I found myself with blogger friends in the absolute top row of the nosebleeds at Comerica Park for a Tigers game in 2006, so distant that I simply assumed the game was going on under us and that I hadn't accidentally turned to stare at Tiger Stadium for three hours. Therefore, the utter lack of game distraction led to plenty of recreational drinking and baseball-related chatter.
Staring at the backs of nearly every fan in the park, I noticed the mix of Maggs (ugh) jerseys, some sporting the new diacritical look and others from his first season with the club. I turned to my friends, fellow bloggers and baseball aficionados, and declared that I had the perfect nickname for Ordóñez.
(Aside: I have an incredibly annoying desire to bring ridiculous nicknames back to sports. This is why Tim Duncan will forever be known as The Merlin Wall in my home. It's okay; I asked him for permission.)

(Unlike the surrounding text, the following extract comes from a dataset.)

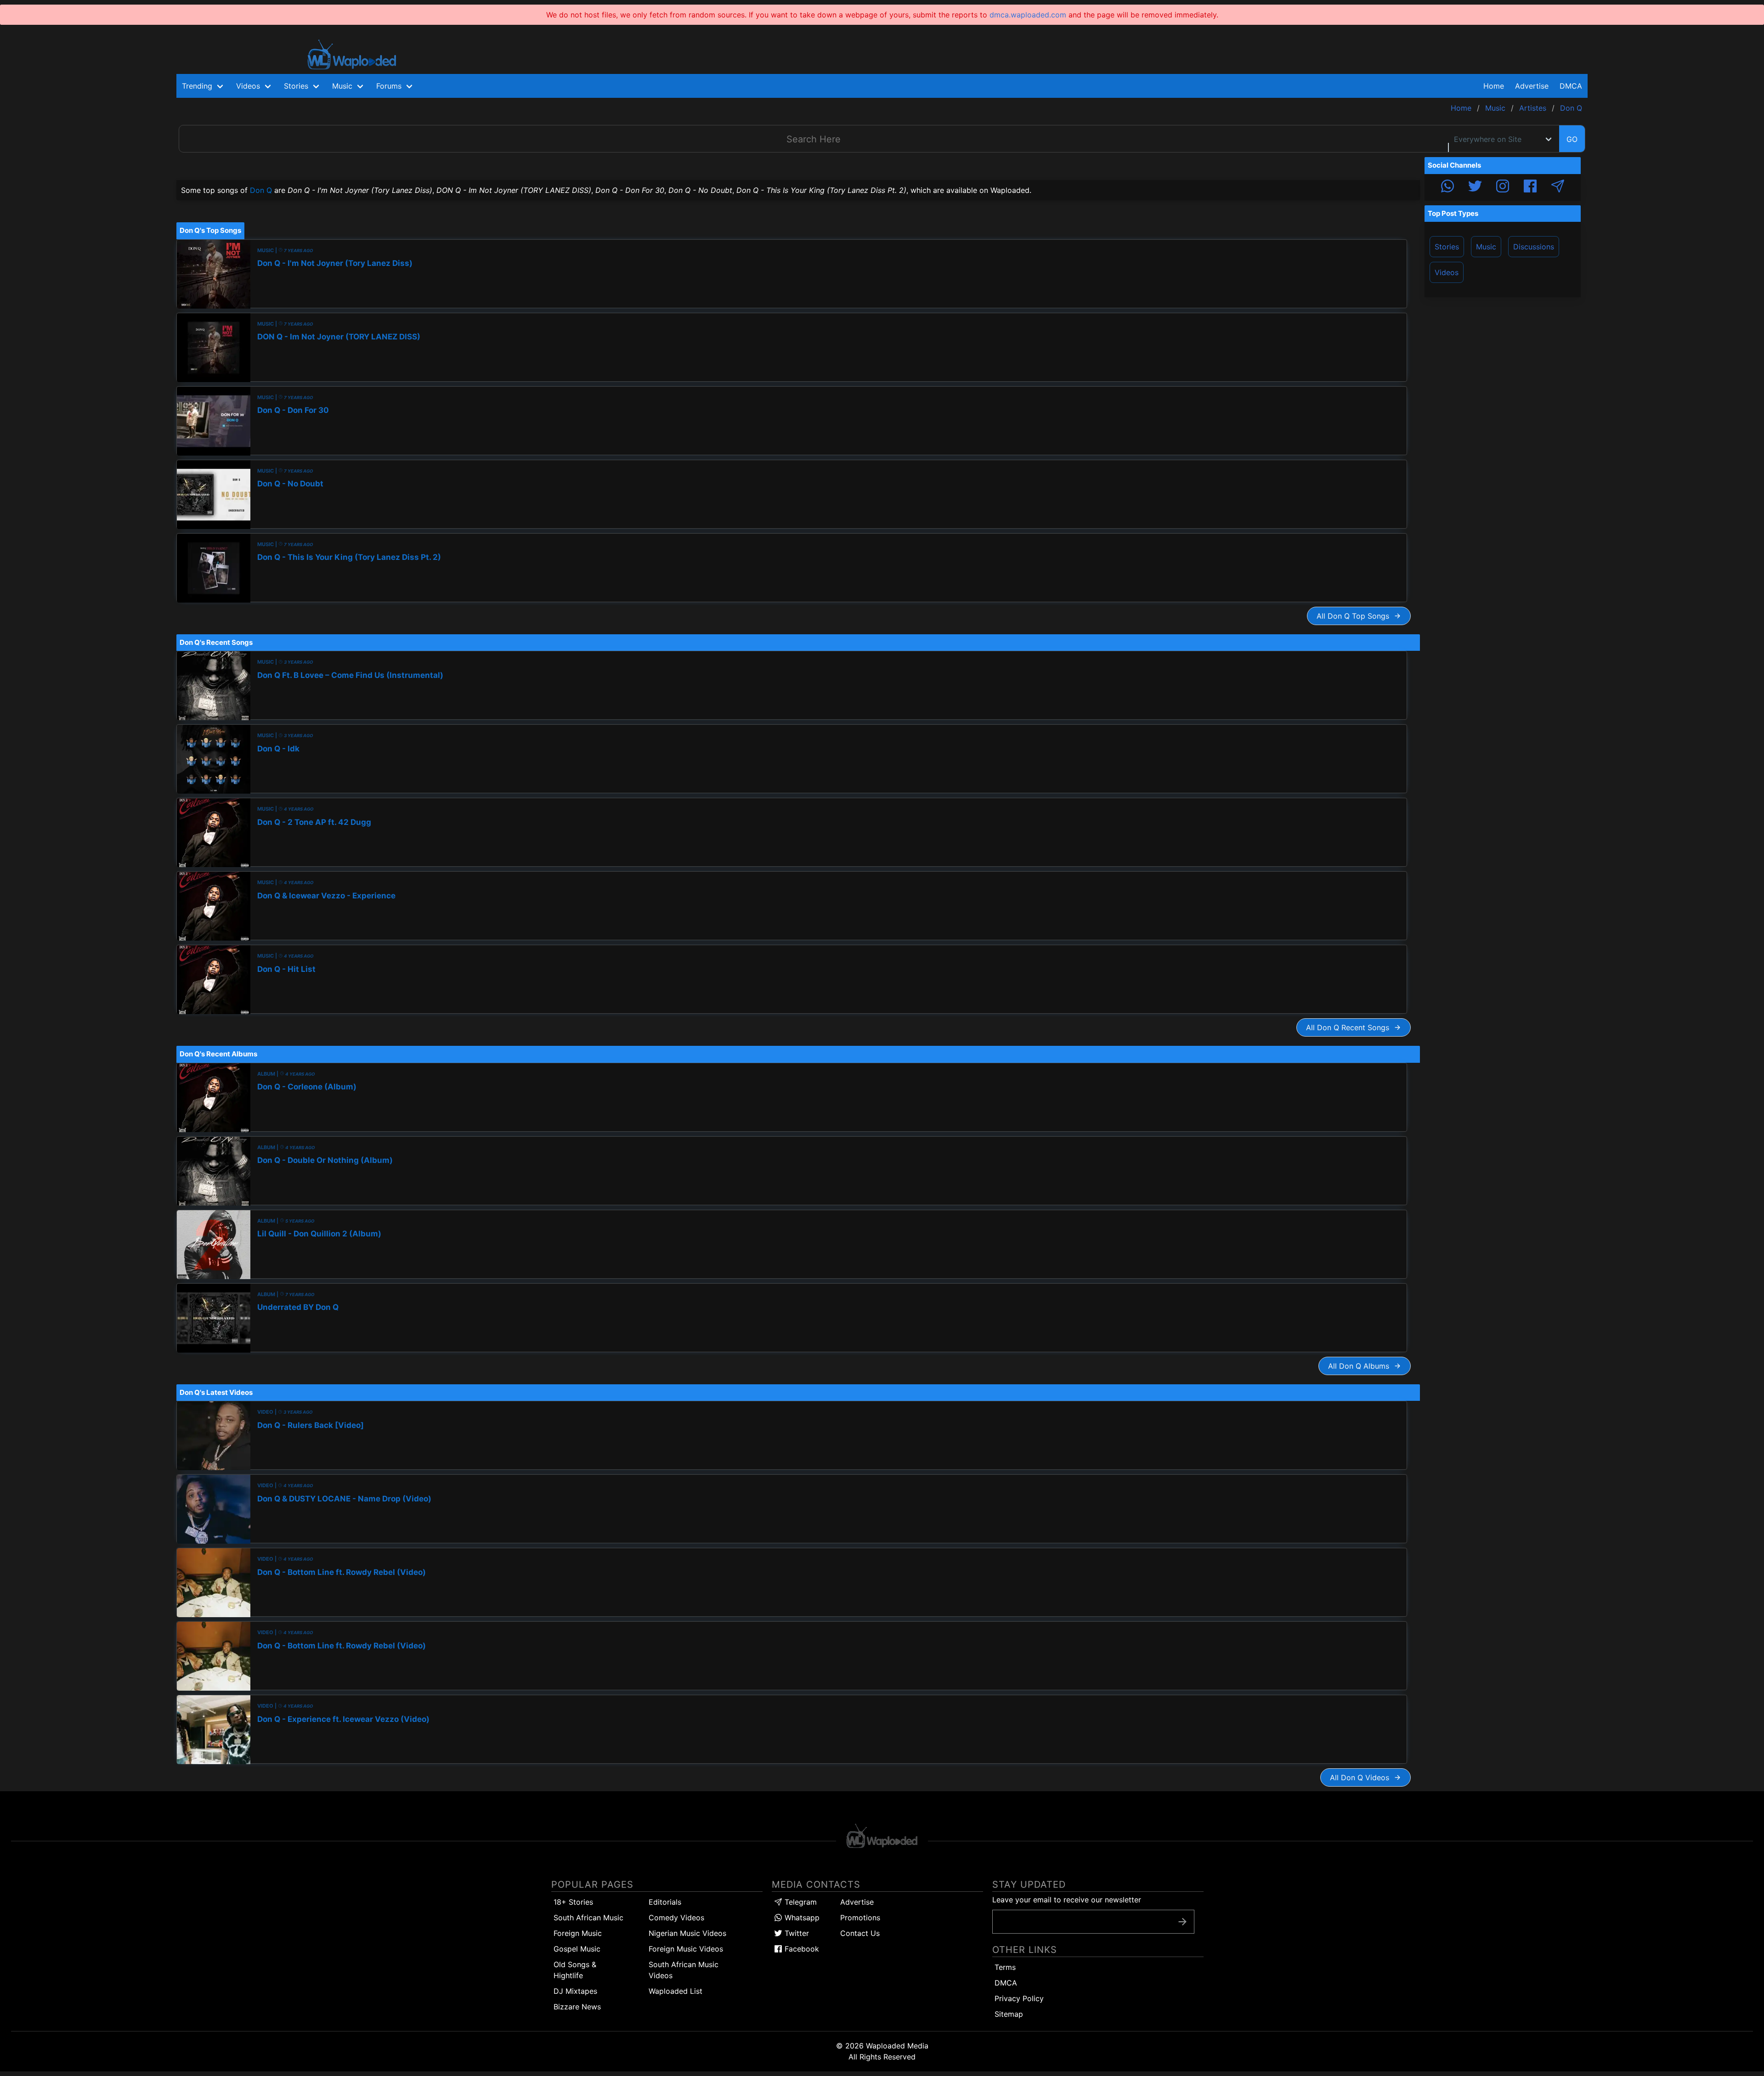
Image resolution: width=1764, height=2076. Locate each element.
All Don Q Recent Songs (1350, 1027)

Magglio Ordóñez, I decreed, shall be called The Big Tilde forthwith. You see, I continued, he is big. And his jersey name now has a tilde in it. Or returned to it. You see. This is brilliant. I am very brilliant for having discovered this, probably because we are sitting in very thin air right now, making the $10 beer more effective.
Except my friends did not find my idea abhorrent. They bought in whole hog. We dragged that nickname back down 194 flights of stairs and back out into the world using our magic blogging powers. SBNation's own Matt Sussman, Chris Driver of Chris Driver fame, and I eventually started a blog all about The Big Tilde, extolling his legend and using our powers for mostly good to cover the Tigers via WordPress for two years.
Matt documented the time Jason Grilli's dad brought the thunder down on Sussman himself. I called out the time Carlos Quentin stole a home run from The Big Tilde while pointing at my crotch. Chris wrote poetry.
The site petered out eventually, as do all goofs brought to scale. We slipped the nickname into the blogging lexicon on Deadspin, SportsByBROOKS, and MLB's own web site, mostly because some of us worked for the former sites. We shared our joy in watching Ordóñez play and in the tiny cult we pulled together around our Tildenterpretation. And then we were done. And now he is done. And I will miss both.
Coda: on an early April Fox Saturday baseball broadcast in 2008, this happened:
I firmly believe a Fox Sports intern saw the nickname notation in Wikipedia and mindlessly dumped it into the Chryon. Therefore, I don't recommend you rush out to buy The Big Tilde a gold watch for his retirement party. I'm not sure that's true, either.